Danach ist ein Unternehmen jede wirtschaftliche Einheit, unabhängig von ihrer Rechtsform und der Art ihrer Finanzierung. Eine wirtschaftliche Einheit kann aus mehreren natürlichen oder juristischen Personen bestehen. Sie liegt insbesondere dann vor, wenn eine Muttergesellschaft auf eine Tochtergesellschaft einen bestimmenden Einfluss ausübt. Davon ist regelmäßig bei einem Stimmenanteil an der Tochtergesellschaft von über 50 Prozent auszugehen. Allerdings genügt auch die tatsächliche Möglichkeit der Kontrolle und Einflussnahme unabhängig von einer starren Beteiligungsschwelle. Die Anwendung dieses im Kartellrecht wurzelnden funktionalen Unternehmensbegriffs hat unter anderem für die Höhe der zu verhängenden Bußgelder weitreichende Folgen, da die Basis der Bußgeldberechnung der weltweite Unternehmensumsatz ist. Begeht beispielsweise eine Unternehmenstochter einen durch Bußgeld zu ahndenden Verstoß und liegt eine wirtschaftliche Einheit mit der Muttergesellschaft vor, so bildet der gesamte weltweite Konzernumsatz (Mutter plus Tochter) die Berechnungsgrundlage für die Höhe des Bußgeldes.

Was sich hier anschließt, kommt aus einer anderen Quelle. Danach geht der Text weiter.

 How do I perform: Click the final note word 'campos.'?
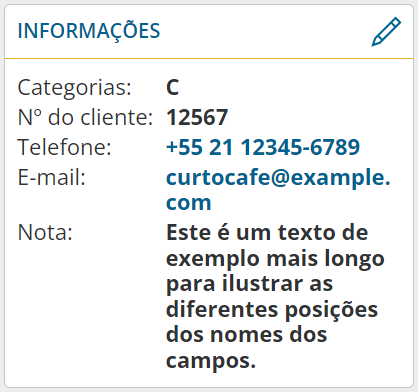coord(211,361)
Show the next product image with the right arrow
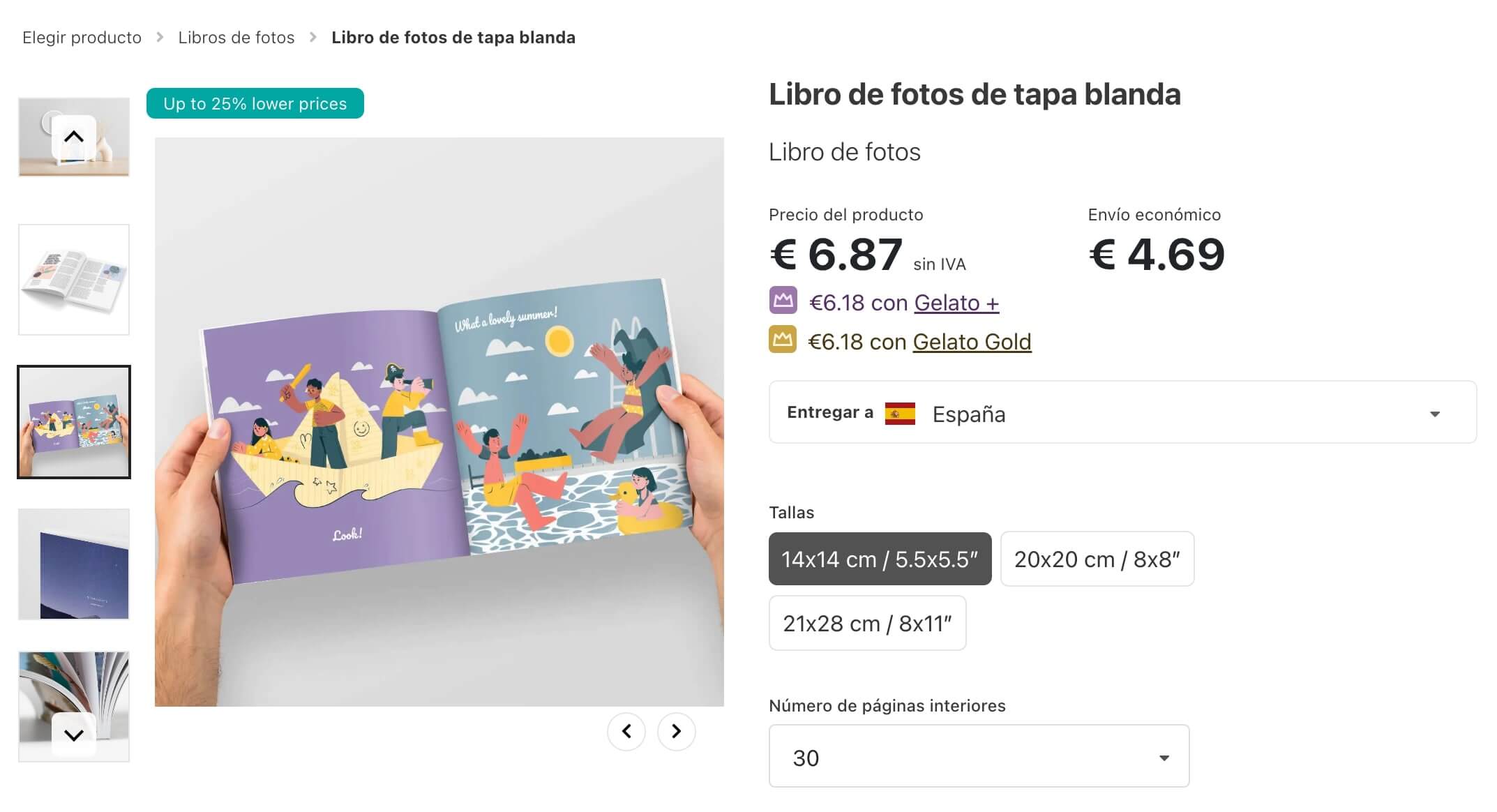1497x812 pixels. (675, 731)
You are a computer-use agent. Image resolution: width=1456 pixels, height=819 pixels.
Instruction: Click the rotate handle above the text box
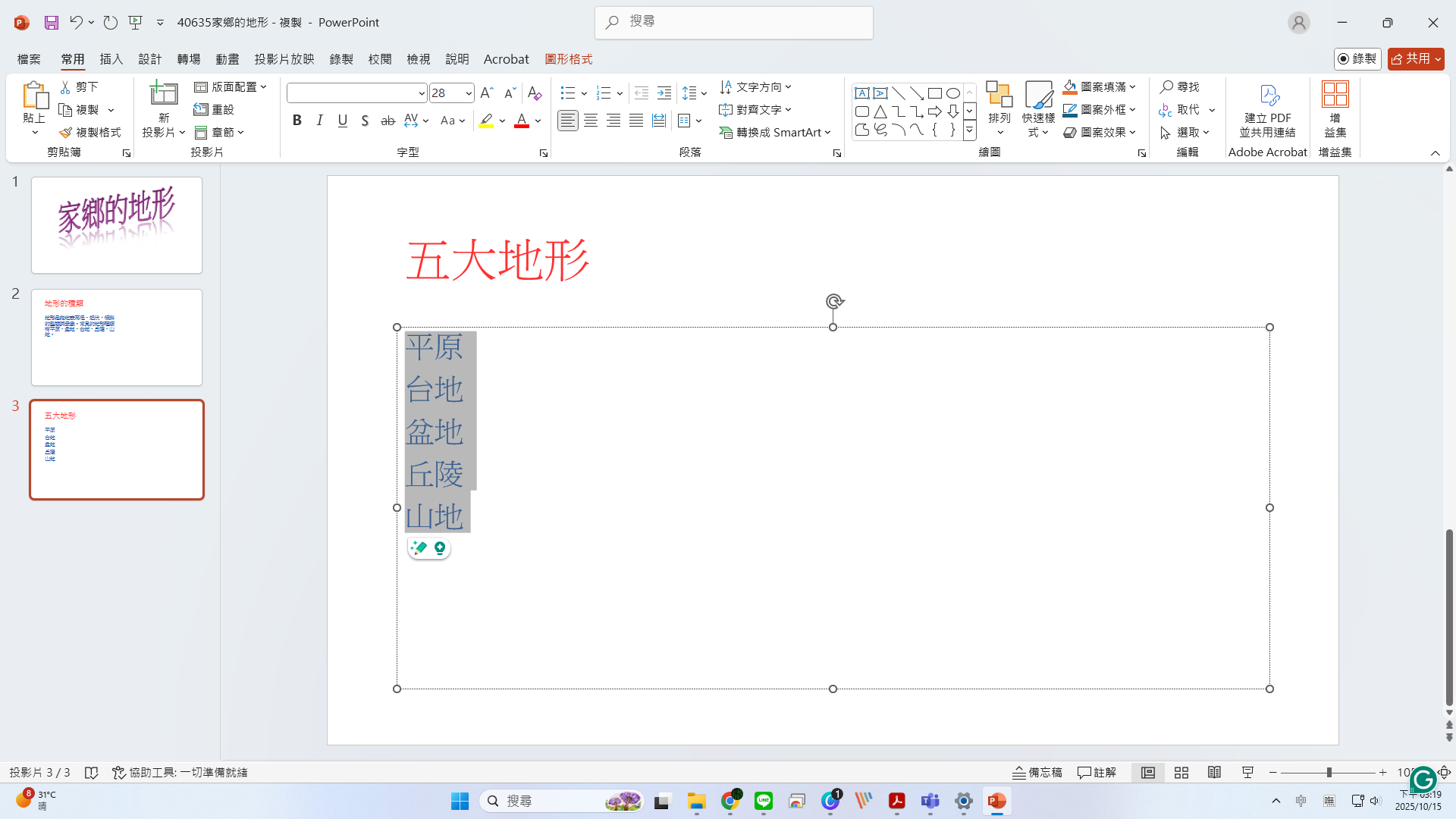point(833,301)
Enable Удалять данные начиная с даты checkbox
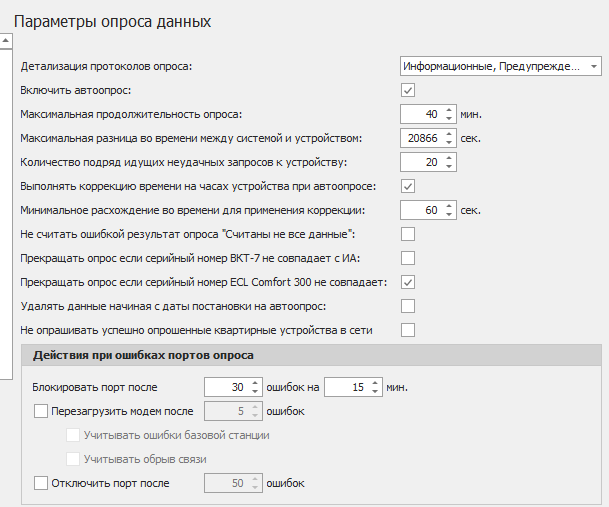 [x=408, y=306]
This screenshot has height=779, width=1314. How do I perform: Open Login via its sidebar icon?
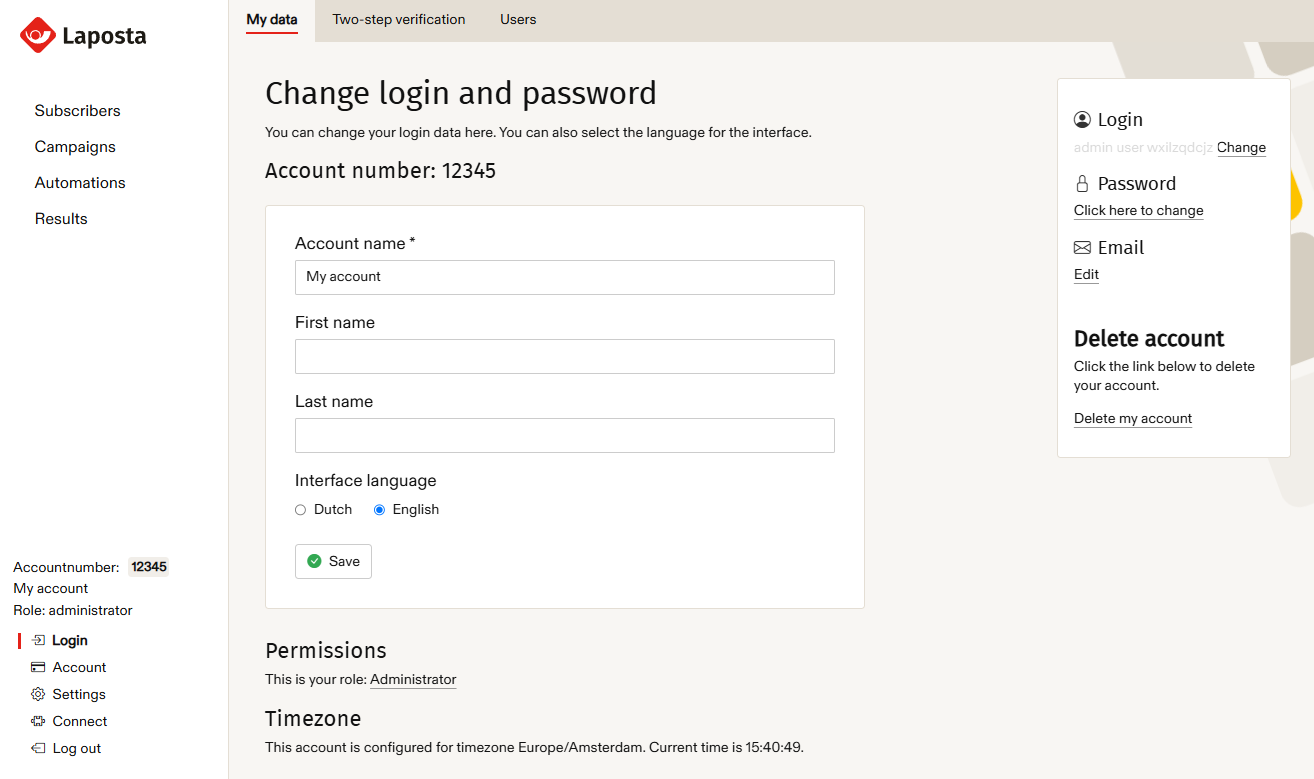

Die Anwendung des funktionalen Unternehmensbegriffs wirkt sich auch auf haftungsrechtliche Fragen aus. Denn nach der hierfür maßgeblichen kartellrechtlichen Rechtsprechung genügt für die Verantwortlichkeit eines Unternehmens bzw. einer Unternehmensvereinigung die Handlung einer Person, die berechtigt ist, für das Unternehmen bzw. die Unternehmensvereinigung tätig zu werden.

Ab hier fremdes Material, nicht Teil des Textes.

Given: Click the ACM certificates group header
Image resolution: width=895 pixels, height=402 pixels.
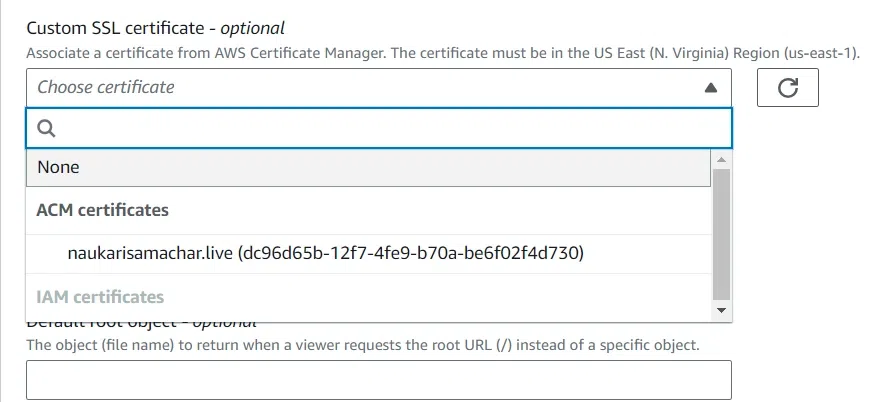Looking at the screenshot, I should click(x=102, y=210).
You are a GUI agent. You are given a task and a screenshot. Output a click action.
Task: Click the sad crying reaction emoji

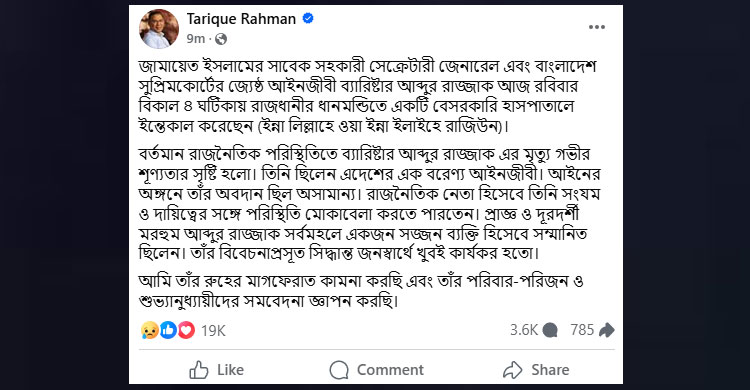click(150, 330)
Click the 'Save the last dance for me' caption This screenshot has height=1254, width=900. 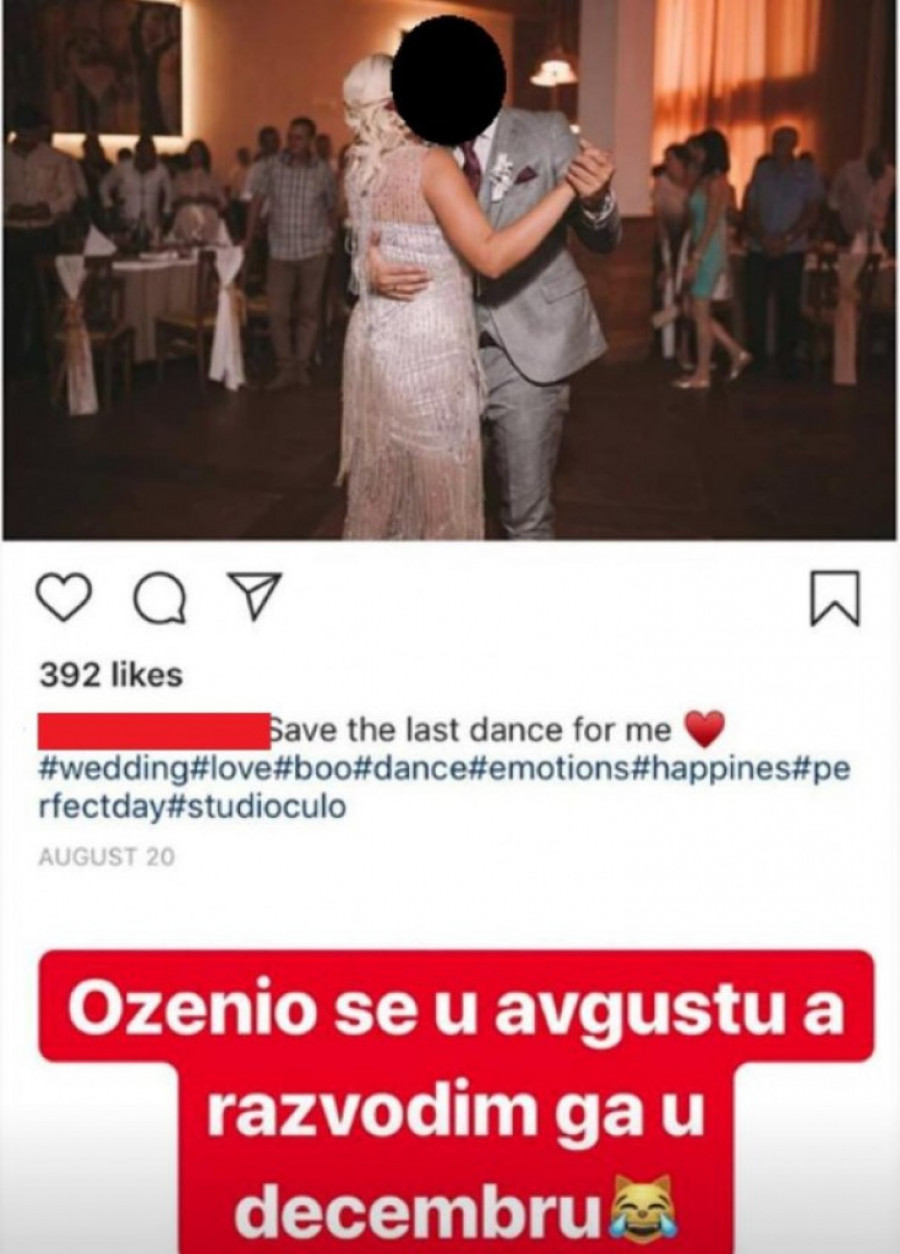click(474, 730)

Erfasst sind daher nicht nur wie bisher die gesetzlichen Vertreter:innen oder Leitungspersonen, sondern sämtliche Bedienstete oder auch Beauftragte außerhalb des Unternehmens oder der Unternehmensvereinigung. Eine Kenntnis der Inhaber:innen oder Geschäftsführer:innen des Unternehmens von der konkreten Handlung oder eine Verletzung der Aufsichtspflicht ist für die Zuordnung der Verantwortlichkeit nicht erforderlich, wobei Exzesse ausgenommen sind. Darüber hinaus können bei Vorliegen einer wirtschaftlichen Einheit für ein Fehlverhalten der Tochtergesellschaft Mutter und Tochter gesamtschuldnerisch herangezogen werden, ohne dass die Beteiligung der Mutter nachgewiesen werden müsste. Auch bei Umstrukturierungen verbleibt die Haftung im Konzern bzw. geht auf die Rechtsnachfolge über.